--- What to do ---
Write the listing out again exactly as it stands, with no images.
*** Provided records Section Begins ***
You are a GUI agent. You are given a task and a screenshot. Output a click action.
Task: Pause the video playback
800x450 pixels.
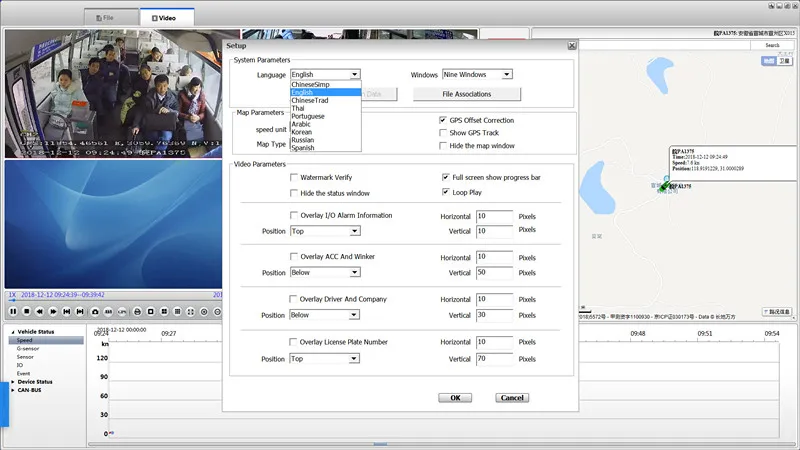[13, 312]
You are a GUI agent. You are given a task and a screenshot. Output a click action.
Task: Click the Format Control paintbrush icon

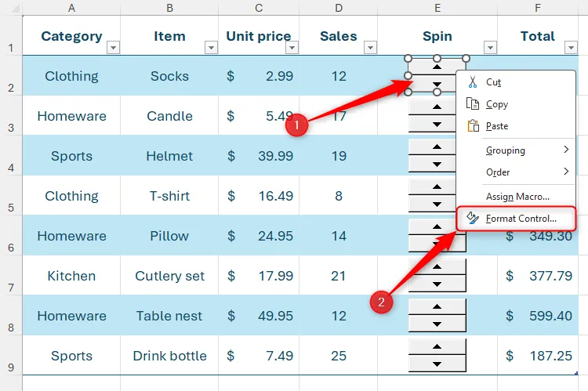pos(473,218)
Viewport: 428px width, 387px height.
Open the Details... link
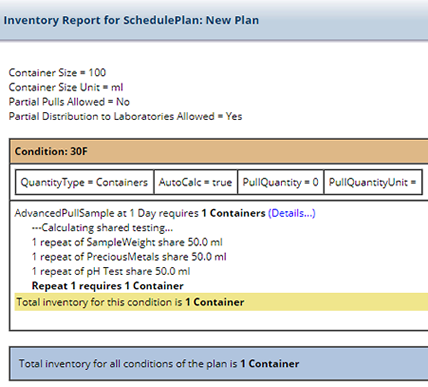(292, 213)
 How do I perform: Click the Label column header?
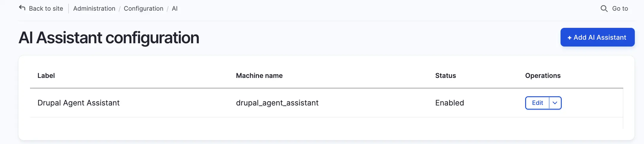(46, 76)
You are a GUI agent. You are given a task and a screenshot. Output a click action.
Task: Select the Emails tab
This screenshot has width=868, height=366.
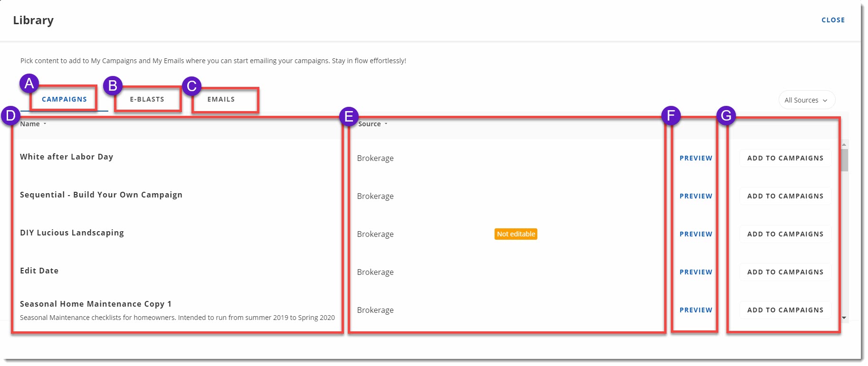click(221, 99)
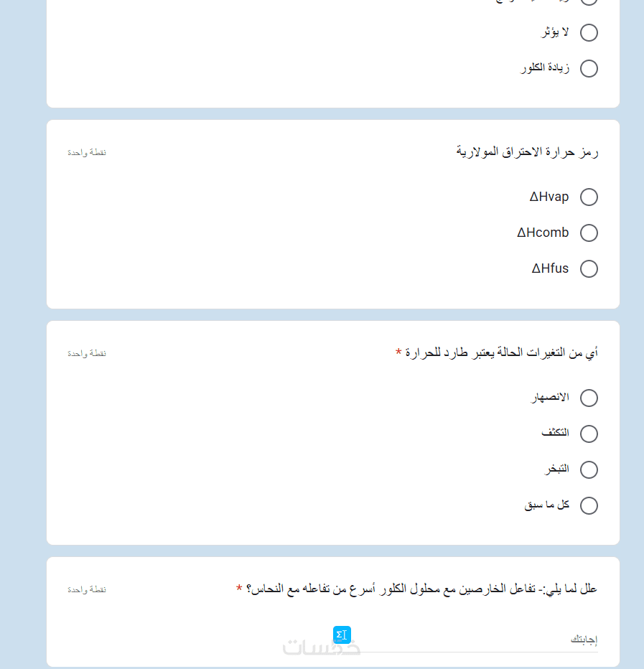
*** Provided records Section Ends ***
--- The answer ---
You are a GUI agent. You are given a task and a screenshot. Output a click action.
Task: Pause the video playback
800x450 pixels.
[13, 312]
You are a GUI agent. You are given a task and a screenshot. Output a click action.
Task: Click the Format Control paintbrush icon

pos(473,218)
Viewport: 428px width, 387px height.
Open the Details... link
(292, 213)
 How do I perform: Click the Label column header?
(46, 76)
You are a GUI agent. You are given a task and a screenshot. Output a click action.
Task: Select the Emails tab
This screenshot has width=868, height=366.
click(221, 99)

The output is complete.